>Do you think you could publish that in a paper for ext ?
You seem to think it's not 'just' tensor arithmetic.
Have you read any of the seminal papers on neutral networks, say?
It's [complex] pattern matching as the parent said.
If you want models to draw composite shapes based on letter forms and typography then you need to train them (or at least fine-tune them) to do that.
I still get opposite (antonym) confusion occasionally in responses to inferences where I expect the training data is relatively lacking.
That said, you claim the parent is wrong. How would you describe LLM models, or generative "AI" models in the confines of a forum post, that demonstrates their error? Happy for you to make reference to academic papers that can aid understanding your position.
>You seem to think it's not 'just' tensor arithmetic.
If I asked you to explain how a car works and you responded with a lecture on metallic bonding in steel, you wouldn’t be saying anything false, but you also wouldn’t be explaining how a car works. You’d be describing an implementation substrate, not a mechanism at the level the question lives at.
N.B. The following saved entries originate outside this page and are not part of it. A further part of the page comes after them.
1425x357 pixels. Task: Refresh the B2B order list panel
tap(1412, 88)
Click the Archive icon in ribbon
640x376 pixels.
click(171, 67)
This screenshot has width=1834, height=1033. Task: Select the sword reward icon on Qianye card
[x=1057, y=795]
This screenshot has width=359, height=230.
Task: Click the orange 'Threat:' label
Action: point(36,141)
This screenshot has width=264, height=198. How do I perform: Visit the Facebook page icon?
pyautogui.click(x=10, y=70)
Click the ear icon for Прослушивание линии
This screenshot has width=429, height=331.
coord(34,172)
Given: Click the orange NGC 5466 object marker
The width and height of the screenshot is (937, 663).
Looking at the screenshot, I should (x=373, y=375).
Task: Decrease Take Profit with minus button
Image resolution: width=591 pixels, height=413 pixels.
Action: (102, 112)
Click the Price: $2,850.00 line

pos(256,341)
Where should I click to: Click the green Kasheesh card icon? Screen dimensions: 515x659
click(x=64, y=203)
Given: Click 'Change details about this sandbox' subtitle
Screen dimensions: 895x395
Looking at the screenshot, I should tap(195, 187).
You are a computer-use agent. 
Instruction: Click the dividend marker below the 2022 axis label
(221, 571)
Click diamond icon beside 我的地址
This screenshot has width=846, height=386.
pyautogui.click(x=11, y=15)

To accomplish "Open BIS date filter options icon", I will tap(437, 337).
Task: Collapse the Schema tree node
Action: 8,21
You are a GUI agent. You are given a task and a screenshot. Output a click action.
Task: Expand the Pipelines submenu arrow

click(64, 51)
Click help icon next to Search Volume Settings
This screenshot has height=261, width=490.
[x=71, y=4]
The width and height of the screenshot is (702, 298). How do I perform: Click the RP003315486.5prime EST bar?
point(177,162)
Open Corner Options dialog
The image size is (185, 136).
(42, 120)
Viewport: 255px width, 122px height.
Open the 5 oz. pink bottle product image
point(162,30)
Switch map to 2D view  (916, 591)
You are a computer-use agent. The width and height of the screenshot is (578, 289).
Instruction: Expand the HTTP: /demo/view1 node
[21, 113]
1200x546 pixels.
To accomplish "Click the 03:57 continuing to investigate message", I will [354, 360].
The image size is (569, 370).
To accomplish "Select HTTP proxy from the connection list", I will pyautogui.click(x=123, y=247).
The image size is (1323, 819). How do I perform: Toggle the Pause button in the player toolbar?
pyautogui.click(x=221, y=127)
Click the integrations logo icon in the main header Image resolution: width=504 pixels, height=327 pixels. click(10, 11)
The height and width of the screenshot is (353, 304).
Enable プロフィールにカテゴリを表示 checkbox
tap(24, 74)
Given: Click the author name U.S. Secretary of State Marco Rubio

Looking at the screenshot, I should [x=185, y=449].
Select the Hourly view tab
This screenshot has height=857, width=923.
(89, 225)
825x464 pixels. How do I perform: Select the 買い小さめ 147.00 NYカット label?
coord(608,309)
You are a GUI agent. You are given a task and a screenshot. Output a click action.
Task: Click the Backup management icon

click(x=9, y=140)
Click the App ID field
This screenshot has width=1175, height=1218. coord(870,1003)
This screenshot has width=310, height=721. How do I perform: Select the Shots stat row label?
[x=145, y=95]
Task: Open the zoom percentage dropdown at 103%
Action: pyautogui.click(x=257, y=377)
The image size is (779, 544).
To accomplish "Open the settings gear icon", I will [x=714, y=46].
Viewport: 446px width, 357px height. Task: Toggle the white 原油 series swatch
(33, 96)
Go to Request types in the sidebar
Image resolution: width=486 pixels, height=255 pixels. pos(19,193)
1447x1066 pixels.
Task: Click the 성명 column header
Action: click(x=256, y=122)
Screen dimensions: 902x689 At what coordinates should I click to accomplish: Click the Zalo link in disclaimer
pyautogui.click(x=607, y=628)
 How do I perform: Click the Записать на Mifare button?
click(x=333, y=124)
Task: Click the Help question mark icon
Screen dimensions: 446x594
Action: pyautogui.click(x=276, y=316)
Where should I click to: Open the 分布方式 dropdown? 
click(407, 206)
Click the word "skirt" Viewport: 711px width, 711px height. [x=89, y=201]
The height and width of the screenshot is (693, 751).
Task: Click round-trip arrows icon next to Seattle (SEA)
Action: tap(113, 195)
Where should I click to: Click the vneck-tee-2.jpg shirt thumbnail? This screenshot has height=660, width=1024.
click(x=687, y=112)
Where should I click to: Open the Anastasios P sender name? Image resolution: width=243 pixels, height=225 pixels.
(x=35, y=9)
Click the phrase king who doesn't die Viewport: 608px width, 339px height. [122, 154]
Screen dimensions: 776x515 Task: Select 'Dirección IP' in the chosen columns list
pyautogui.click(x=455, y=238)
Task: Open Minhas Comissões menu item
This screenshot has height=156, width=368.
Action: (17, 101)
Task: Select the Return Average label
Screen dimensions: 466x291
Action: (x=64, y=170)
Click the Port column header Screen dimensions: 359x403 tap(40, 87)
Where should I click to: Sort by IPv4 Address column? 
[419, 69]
Likewise, “it’s tensor arithmetic” is a statement about what the computer physically does, not what computation the model has learned (or how that computation is organized) that makes it behave as it does. It sheds essentially zero light on why the system answers addition correctly, fails on antonyms, hallucinates, generalizes, or forms internal abstractions.
So no: “tensor arithmetic” is not an explanation of LLM behavior in any useful sense. It’s the equivalent of saying “cars move because atoms.”
>It's [complex] pattern matching as the parent said
“Pattern matching”, whether you add [complex] to it or not is not an explanation. It gestures vaguely at “something statistical” without specifying what is matched to what, where, and by what mechanism. If you wrote “it’s complex pattern matching” in the Methods section of a paper, you’d be laughed out of review. It’s a god-of-the-gaps phrase: whenever we don’t know or understand the mechanism, we say “pattern matching” and move on, but make no mistake, it's utterly meaningless and you've managed to say absolutely nothing at all.
And note what this conveniently ignores: modern interpretability work has repeatedly shown that next-token prediction can produce structured internal state that is not well-described as “pattern matching strings”.
- Emergent World Representations: Exploring a Sequence Model Trained on a Synthetic Task (https://openreview.net/forum?id=DeG07_TcZvT) and Emergent World Models and Latent Variable Estimation in Chess-Playing Language Models (https://openreview.net/forum?id=PPTrmvEnpW&referrer=%5Bthe%2...
Transformers trained on Othello or Chess games (same next token prediction) were demonstrated to have developed internal representations of the rules of the game. When a model predicted the next move in Othello, it wasn't just "pattern matching strings", it had constructed an internal map of the board state you could alter and probe. For Chess, it had even found a way to estimate a player's skill to better predict the next move.
There are other interpretability papers even more interesting than those. Read them, and perhaps you'll understand how little we know.
On the Biology of a Large Language Model - https://transformer-circuits.pub/2025/attribution-graphs/bio...
Emergent Introspective Awareness in Large Language Models - https://transformer-circuits.pub/2025/introspection/index.ht...
>That said, you claim the parent is wrong. How would you describe LLM models, or generative "AI" models in the confines of a forum post, that demonstrates their error? Happy for you to make reference to academic papers that can aid understanding your position.
Nobody understands LLMs anywhere near enough to propose a complete theory that explains all their behaviors and failure modes. The people who think they do are the ones who understand them the least.
What we can say:
- LLMs are trained via next-token prediction and, in doing so, are incentivized to discover algorithms, heuristics, and internal world models that compress training data efficiently.
- These learned algorithms are not hand-coded; they are discovered during training in high-dimensional weight space and because of this, they are largely unknown to us.
- Interpretability research shows these models learn task-specific circuits and representations, some interpretable, many not.
- We do not have a unified theory of what algorithms a given model has learned for most tasks, nor do we fully understand how these algorithms compose or interfere.